> _WORK TO BE COMPLETED_
For the records below, print every one exactly, with nothing dropped.

[Stored records]
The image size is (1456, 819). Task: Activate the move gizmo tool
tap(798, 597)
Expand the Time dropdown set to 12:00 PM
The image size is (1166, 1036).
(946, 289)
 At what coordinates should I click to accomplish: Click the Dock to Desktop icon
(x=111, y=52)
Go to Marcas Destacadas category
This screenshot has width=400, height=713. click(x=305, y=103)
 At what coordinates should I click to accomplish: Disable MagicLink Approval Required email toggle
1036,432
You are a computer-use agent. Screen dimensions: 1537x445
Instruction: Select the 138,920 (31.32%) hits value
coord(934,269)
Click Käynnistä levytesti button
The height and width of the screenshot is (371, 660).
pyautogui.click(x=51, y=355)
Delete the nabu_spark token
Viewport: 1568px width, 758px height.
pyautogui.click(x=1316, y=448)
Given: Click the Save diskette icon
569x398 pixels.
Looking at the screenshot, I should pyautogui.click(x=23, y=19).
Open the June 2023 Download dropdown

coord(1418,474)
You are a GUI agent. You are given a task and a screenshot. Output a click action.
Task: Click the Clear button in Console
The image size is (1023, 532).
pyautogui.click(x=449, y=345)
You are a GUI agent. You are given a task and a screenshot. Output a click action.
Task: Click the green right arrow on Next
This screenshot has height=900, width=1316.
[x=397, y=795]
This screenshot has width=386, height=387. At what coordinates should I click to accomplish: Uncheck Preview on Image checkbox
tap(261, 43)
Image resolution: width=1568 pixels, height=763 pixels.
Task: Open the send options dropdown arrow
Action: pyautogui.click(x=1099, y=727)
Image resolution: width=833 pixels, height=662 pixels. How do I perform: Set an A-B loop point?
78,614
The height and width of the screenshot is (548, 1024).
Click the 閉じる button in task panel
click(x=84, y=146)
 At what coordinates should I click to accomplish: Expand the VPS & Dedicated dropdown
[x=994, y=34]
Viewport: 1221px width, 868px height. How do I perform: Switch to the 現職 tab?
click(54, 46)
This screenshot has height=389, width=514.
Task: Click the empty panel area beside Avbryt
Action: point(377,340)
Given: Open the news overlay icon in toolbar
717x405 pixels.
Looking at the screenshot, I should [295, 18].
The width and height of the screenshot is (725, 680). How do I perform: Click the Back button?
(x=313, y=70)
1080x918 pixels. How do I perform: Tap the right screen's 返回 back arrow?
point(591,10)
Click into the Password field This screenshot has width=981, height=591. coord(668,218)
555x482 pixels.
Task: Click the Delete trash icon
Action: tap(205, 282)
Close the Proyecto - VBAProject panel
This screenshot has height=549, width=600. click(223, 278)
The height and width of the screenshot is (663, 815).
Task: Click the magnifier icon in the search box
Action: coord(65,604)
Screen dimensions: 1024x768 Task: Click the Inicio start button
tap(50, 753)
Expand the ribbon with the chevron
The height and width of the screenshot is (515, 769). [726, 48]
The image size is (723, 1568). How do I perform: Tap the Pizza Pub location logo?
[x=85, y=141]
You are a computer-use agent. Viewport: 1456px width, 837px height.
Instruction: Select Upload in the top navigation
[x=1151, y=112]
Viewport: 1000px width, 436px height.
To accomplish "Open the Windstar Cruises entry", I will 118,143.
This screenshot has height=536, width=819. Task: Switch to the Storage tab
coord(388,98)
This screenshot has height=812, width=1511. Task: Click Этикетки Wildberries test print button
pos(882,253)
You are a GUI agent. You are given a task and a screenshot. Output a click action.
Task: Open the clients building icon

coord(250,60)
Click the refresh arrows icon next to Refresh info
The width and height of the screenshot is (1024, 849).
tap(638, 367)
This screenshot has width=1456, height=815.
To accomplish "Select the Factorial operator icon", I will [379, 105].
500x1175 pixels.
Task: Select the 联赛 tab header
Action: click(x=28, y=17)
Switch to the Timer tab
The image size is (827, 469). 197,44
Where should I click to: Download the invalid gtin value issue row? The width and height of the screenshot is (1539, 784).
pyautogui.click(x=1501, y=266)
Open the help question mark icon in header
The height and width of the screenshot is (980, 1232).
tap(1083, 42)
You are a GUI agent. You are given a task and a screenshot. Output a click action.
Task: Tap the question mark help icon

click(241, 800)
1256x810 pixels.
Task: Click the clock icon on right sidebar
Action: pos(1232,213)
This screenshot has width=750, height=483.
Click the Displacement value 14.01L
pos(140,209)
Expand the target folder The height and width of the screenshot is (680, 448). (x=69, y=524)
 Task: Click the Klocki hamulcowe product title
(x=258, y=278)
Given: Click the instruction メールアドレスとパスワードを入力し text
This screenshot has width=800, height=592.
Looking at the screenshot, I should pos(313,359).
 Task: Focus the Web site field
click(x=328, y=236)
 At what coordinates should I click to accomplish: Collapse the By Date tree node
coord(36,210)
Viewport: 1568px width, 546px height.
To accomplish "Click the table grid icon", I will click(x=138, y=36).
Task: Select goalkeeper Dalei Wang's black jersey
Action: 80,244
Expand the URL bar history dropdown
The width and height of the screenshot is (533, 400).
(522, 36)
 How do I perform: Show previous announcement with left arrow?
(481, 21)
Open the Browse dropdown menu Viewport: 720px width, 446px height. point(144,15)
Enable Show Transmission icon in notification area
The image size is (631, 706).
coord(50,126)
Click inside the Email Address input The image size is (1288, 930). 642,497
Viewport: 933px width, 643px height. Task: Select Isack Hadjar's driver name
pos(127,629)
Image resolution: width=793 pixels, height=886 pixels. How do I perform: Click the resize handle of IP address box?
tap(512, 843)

> _RESPONSE_
The image size is (1456, 819). Task: Activate the move gizmo tool
tap(798, 597)
Expand the Time dropdown set to 12:00 PM
The image size is (1166, 1036).
(946, 289)
 At what coordinates should I click to accomplish: Click the Dock to Desktop icon
(x=111, y=52)
Go to Marcas Destacadas category
This screenshot has width=400, height=713. click(x=305, y=103)
 At what coordinates should I click to accomplish: Disable MagicLink Approval Required email toggle
1036,432
You are a computer-use agent. Screen dimensions: 1537x445
Instruction: Select the 138,920 (31.32%) hits value
coord(934,269)
Click Käynnistä levytesti button
The height and width of the screenshot is (371, 660).
pyautogui.click(x=51, y=355)
Delete the nabu_spark token
Viewport: 1568px width, 758px height.
pyautogui.click(x=1316, y=448)
Given: Click the Save diskette icon
569x398 pixels.
Looking at the screenshot, I should pyautogui.click(x=23, y=19).
Open the June 2023 Download dropdown

coord(1418,474)
You are a GUI agent. You are given a task and a screenshot. Output a click action.
Task: Click the Clear button in Console
The image size is (1023, 532).
pyautogui.click(x=449, y=345)
You are a GUI agent. You are given a task and a screenshot. Output a click action.
Task: Click the green right arrow on Next
This screenshot has height=900, width=1316.
[x=397, y=795]
This screenshot has width=386, height=387. At what coordinates should I click to accomplish: Uncheck Preview on Image checkbox
tap(261, 43)
Image resolution: width=1568 pixels, height=763 pixels.
Task: Open the send options dropdown arrow
Action: pyautogui.click(x=1099, y=727)
Image resolution: width=833 pixels, height=662 pixels. How do I perform: Set an A-B loop point?
78,614
The height and width of the screenshot is (548, 1024).
Click the 閉じる button in task panel
click(x=84, y=146)
 At what coordinates should I click to accomplish: Expand the VPS & Dedicated dropdown
[x=994, y=34]
Viewport: 1221px width, 868px height. How do I perform: Switch to the 現職 tab?
click(54, 46)
This screenshot has height=389, width=514.
Task: Click the empty panel area beside Avbryt
Action: point(377,340)
Given: Open the news overlay icon in toolbar
717x405 pixels.
Looking at the screenshot, I should [295, 18].
The width and height of the screenshot is (725, 680). How do I perform: Click the Back button?
(x=313, y=70)
1080x918 pixels. How do I perform: Tap the right screen's 返回 back arrow?
point(591,10)
Click into the Password field This screenshot has width=981, height=591. coord(668,218)
555x482 pixels.
Task: Click the Delete trash icon
Action: tap(205, 282)
Close the Proyecto - VBAProject panel
This screenshot has height=549, width=600. click(223, 278)
The height and width of the screenshot is (663, 815).
Task: Click the magnifier icon in the search box
Action: coord(65,604)
Screen dimensions: 1024x768 Task: Click the Inicio start button
tap(50, 753)
Expand the ribbon with the chevron
The height and width of the screenshot is (515, 769). [726, 48]
The image size is (723, 1568). How do I perform: Tap the Pizza Pub location logo?
[x=85, y=141]
You are a computer-use agent. Viewport: 1456px width, 837px height.
Instruction: Select Upload in the top navigation
[x=1151, y=112]
Viewport: 1000px width, 436px height.
To accomplish "Open the Windstar Cruises entry", I will 118,143.
This screenshot has height=536, width=819. Task: Switch to the Storage tab
coord(388,98)
This screenshot has height=812, width=1511. Task: Click Этикетки Wildberries test print button
pos(882,253)
You are a GUI agent. You are given a task and a screenshot. Output a click action.
Task: Open the clients building icon

coord(250,60)
Click the refresh arrows icon next to Refresh info
The width and height of the screenshot is (1024, 849).
tap(638, 367)
This screenshot has width=1456, height=815.
To accomplish "Select the Factorial operator icon", I will [379, 105].
500x1175 pixels.
Task: Select the 联赛 tab header
Action: click(x=28, y=17)
Switch to the Timer tab
The image size is (827, 469). 197,44
Where should I click to: Download the invalid gtin value issue row? The width and height of the screenshot is (1539, 784).
pyautogui.click(x=1501, y=266)
Open the help question mark icon in header
The height and width of the screenshot is (980, 1232).
tap(1083, 42)
You are a GUI agent. You are given a task and a screenshot. Output a click action.
Task: Tap the question mark help icon

click(241, 800)
1256x810 pixels.
Task: Click the clock icon on right sidebar
Action: pos(1232,213)
This screenshot has width=750, height=483.
Click the Displacement value 14.01L
pos(140,209)
Expand the target folder The height and width of the screenshot is (680, 448). (x=69, y=524)
 Task: Click the Klocki hamulcowe product title
(x=258, y=278)
Given: Click the instruction メールアドレスとパスワードを入力し text
This screenshot has width=800, height=592.
Looking at the screenshot, I should pos(313,359).
 Task: Focus the Web site field
click(x=328, y=236)
 At what coordinates should I click to accomplish: Collapse the By Date tree node
coord(36,210)
Viewport: 1568px width, 546px height.
To accomplish "Click the table grid icon", I will click(x=138, y=36).
Task: Select goalkeeper Dalei Wang's black jersey
Action: 80,244
Expand the URL bar history dropdown
The width and height of the screenshot is (533, 400).
(522, 36)
 How do I perform: Show previous announcement with left arrow?
(481, 21)
Open the Browse dropdown menu Viewport: 720px width, 446px height. point(144,15)
Enable Show Transmission icon in notification area
The image size is (631, 706).
coord(50,126)
Click inside the Email Address input The image size is (1288, 930). 642,497
Viewport: 933px width, 643px height. Task: Select Isack Hadjar's driver name
pos(127,629)
Image resolution: width=793 pixels, height=886 pixels. How do I perform: Click the resize handle of IP address box?
tap(512, 843)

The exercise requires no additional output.